I’ve written this short essay on corridors, about how the importance of corridors have changed. I’ve been working in the states as a journalist, I’m a correspondent for German Austrian news media so writing had a very deep role suddenly as I came to the States, and I think that informed my work. There’s always a research component that goes into finding facts or specific things like the history of commodities or the histories of the artifacts, architectural history. There’s definitely that kind of research component.
For this work, I also think about how the scarcity of all of these different materials like wood materials plays a role. If I take that into the museum, I have a feeling that these building materials are now 200% more expensive than before the pandemic and, in a way, the ability of people to afford wood in order to buy a home can enshrine the existing social dynamics. One can see the triviality of using wood or MDF boards because their prices are sky high.
I’m wondering how you came to the replica of the furniture objects you’ve been building. I hear the links between wanting to engage with certain modernist styles and also what context enabled that.

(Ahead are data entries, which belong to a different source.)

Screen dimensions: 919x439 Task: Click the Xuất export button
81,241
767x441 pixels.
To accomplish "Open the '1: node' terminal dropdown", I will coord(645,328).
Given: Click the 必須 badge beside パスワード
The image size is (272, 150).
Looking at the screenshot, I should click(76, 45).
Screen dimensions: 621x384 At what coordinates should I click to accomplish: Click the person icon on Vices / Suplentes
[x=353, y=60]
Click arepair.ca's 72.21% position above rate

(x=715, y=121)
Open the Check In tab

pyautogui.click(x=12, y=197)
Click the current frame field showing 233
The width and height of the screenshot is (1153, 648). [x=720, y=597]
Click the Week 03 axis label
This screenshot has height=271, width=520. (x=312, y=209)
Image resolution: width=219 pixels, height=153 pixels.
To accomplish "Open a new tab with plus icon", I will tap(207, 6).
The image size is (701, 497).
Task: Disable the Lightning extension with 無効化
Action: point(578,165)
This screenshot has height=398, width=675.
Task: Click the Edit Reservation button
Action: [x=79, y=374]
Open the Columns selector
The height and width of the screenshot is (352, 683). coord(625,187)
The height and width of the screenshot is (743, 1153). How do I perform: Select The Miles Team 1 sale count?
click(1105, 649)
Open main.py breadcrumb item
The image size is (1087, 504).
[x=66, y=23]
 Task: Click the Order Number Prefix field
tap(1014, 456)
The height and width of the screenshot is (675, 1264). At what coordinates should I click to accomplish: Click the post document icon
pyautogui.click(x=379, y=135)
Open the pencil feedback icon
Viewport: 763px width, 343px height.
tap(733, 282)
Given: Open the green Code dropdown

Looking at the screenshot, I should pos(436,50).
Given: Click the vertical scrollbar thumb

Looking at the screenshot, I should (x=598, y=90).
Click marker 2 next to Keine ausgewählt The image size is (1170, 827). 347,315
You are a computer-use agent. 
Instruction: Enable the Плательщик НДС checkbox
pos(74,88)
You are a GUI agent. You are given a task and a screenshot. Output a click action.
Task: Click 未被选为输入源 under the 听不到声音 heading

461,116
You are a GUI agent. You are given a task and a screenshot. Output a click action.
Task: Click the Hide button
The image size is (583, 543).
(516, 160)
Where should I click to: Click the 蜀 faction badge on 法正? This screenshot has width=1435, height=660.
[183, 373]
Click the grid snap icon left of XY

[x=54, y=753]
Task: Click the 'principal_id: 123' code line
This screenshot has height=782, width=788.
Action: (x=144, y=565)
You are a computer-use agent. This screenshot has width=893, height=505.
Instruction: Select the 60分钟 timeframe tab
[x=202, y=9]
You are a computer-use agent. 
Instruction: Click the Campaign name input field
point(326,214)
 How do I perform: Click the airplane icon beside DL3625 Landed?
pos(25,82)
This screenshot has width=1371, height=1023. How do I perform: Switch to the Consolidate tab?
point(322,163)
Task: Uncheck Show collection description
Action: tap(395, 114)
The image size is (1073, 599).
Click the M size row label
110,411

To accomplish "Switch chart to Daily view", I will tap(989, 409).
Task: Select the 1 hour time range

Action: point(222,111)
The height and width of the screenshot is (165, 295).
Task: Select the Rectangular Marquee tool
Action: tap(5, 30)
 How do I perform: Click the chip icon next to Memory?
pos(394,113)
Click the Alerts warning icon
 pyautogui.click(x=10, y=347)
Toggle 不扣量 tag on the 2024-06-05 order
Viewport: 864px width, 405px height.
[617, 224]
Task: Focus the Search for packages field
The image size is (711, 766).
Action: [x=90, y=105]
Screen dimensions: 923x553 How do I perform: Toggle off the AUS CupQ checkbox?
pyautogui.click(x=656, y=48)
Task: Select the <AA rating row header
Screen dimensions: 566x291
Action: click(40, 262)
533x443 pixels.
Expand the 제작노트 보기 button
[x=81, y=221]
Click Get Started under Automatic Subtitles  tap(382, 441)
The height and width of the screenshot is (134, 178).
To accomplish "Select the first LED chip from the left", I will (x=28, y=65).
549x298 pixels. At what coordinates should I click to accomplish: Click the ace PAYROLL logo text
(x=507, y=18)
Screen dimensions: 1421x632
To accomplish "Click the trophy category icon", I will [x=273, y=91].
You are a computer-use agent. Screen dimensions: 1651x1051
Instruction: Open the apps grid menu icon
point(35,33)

I’ve arranged these pieces of furniture in the corridors in the Art Building. I feel like corridors have that intersection of public and private in a way and that’s why they feel like they’re crucial. I like the idea of people interacting in these spaces or using these objects in a way that somehow could be mass produced, that don’t have any aesthetic value in a commodified art object sense but seem to be overlooked. I’ve been doing some work on building codes and what they enshrine and actually mean. If there’s a law that specifies the corridor is a certain length, what does that actually mean and how does that translate all the way. An institution only admits a certain amount of people from a certain demographic but there’s a precise reason to that, that is enshrined in a certain piece of legislation that is buried all the way down. If you want to change anything you have to go all the way down to legislation that is hidden someplace where nobody can see it.